The convergent validity of 5L utility score in measuring sub-health was poor. Its correlations with the SHMS V1.0 overall and three subscales scores were low, especially with the SHMS V1.0 SS score. As a sub-health specific scale, SHMS V1.0 covers a wide range of dimensions in the physical, mental and social health; whereas the 5L contains only five dimensions and lacks dimension related to social health. In terms of similar dimensions between the two instruments, the SHMS V1.0 items are profounder and richer, and the measured content is more comprehensive and detailed. Thus it can detect different health status of the population effectively. For example, the SHMS V1.0 “organic function” dimension includes measurements of vision and hearing in addition to measurements of gastrointestinal and head pain or discomfort. In contrast to the 5L “anxiety/depression” dimension consisting of a single item, the SHMS V1.0 “psychosocial symptom” dimension contains 5 items specifically measuring feelings like nervousness, fear, loneliness and so on. Those feelings often accompany or easily exacerbate to anxiety or depression, so the SHMS V1.0 can capture less severe changes in psychological symptoms. We were surprised that a very low correlation between the "mobility" dimension of the 5L and a similar dimension of the SHMS V1.0, "physical mobility function" (r = − 0.099) was identified. The same was true for 5L "usual activity" dimension and SHMS V1.0 "vitality" dimension (r = − 0.056). In addition, the multiple items within a certain dimension facilitate multiple reflections around that dimension by subjects, and thus better reflect the true situation. The correlations between the EQ-VAS and the SHMS V1.0 overall and three subscale scores were not strong but better compared with those between 5L utility score and SHMS V1.0 scores. It indicates to some extent that the EQ-VAS is able to reflect health dimensions that the 5L descriptive system do not include, which corresponds to the prior finding [45].

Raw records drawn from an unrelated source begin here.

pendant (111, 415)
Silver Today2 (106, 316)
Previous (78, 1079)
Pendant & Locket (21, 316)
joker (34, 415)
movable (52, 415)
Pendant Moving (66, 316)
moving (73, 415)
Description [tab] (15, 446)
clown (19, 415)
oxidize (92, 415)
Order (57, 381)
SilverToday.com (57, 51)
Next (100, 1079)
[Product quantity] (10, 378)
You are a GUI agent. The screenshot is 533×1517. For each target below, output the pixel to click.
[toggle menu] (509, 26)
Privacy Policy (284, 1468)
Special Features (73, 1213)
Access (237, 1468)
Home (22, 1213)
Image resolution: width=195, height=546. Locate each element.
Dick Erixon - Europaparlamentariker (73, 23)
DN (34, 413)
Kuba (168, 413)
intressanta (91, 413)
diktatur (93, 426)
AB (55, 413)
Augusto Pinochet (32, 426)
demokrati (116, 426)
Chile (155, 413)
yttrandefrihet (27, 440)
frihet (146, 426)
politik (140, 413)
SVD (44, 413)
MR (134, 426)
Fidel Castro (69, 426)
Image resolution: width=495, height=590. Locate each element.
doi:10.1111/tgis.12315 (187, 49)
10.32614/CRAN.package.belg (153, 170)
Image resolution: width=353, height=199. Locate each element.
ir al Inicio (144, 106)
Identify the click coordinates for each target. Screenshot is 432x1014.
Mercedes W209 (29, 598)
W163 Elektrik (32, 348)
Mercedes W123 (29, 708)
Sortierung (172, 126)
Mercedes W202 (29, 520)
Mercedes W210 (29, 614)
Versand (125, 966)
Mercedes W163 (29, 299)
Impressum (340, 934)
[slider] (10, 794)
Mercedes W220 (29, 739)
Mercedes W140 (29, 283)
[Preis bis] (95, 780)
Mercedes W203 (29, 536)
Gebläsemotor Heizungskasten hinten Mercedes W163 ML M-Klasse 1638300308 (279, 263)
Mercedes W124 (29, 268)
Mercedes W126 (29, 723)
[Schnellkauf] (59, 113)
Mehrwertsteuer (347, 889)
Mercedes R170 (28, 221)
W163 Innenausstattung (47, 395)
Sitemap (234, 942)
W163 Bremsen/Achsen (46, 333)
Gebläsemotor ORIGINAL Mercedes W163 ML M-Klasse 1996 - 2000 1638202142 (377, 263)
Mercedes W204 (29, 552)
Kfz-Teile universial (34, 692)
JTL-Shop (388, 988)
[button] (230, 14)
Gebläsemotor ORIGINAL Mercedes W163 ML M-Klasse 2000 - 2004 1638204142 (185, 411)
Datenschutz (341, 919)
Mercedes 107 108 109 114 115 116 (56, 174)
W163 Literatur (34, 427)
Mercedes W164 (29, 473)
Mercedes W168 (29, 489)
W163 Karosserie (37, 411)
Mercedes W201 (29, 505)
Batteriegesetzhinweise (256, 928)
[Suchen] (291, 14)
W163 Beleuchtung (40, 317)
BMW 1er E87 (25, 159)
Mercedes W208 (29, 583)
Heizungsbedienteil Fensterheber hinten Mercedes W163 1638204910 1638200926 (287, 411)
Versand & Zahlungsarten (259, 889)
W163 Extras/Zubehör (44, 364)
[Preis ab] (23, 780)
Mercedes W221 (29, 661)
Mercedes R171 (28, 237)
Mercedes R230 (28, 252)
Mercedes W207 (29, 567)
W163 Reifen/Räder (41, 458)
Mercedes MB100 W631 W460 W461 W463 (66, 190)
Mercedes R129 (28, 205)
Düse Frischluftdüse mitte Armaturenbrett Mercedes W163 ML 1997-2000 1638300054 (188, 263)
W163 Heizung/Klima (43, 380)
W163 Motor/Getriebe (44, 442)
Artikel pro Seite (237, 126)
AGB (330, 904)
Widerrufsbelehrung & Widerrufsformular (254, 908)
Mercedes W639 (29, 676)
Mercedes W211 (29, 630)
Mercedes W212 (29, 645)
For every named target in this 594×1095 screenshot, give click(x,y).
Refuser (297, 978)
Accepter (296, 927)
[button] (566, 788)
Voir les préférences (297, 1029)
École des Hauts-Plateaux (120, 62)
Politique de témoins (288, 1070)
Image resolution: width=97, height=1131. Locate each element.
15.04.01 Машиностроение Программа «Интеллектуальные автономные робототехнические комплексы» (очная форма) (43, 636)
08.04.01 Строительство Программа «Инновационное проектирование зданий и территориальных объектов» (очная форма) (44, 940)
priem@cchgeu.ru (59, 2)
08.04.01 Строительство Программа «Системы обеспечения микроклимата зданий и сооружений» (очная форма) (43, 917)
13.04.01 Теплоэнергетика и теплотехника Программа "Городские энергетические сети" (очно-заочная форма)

Based on the Kruskal–Wallis H values and the results of pairwise comparisons of 5L across the overall, physical, mental and social health, the 5L had the poorest known-groups validity in social health and was not sufficiently effective in distinguishing groups of respondents with different levels of sub-health, especially for the respondents with adjacent health status. The known-groups validity of EQ-VAS score was slightly better compared with the 5L utility score. The possible explanation is that the respondents may provide a global assessment of their health on the EQ-VAS, which is not limited to the five dimensions of 5L.

Previous studies have shown that the 5L could hardly reflect the effects of fatigue, interpersonal relationships, sleep, vision, hearing and drug-induced adverse reactions (such as loss of libido and hair loss) on HRQoL [46,47,48,49,50]. Those factors are important for determining whether an individual is in full health or with varying degrees of sub-health. In addition, 5L takes the same day as the recall period which may not be conducive to the measurement of sub-health characterizing as a long-term chronic state.

There are some limitations to the study. Although SHMS V1.0 is a widely used sub-health measurement instrument, choosing it as an external criterion may still be not enough thus influencing the accuracy of sub-health measurement and the assessment of measurement properties of 5L. The value set used to calculate 5L utility score was derived from a previous study based on a sample of urban residents from five cities in China [35], but 37% of the sample in this study was agricultural households, which might have caused potential bias. In addition, because the study was based on a cross-sectional survey, we cannot evaluate the responsiveness of 5L in the sub-healthy population.

Conclusions

To conclude, it appears that the EQ-5D-5L lacks measurement properties in measuring HRQoL in sub-healthy population in China. Hence, we should be cautious to use it in some sub-healthy groups whose health is close to full health.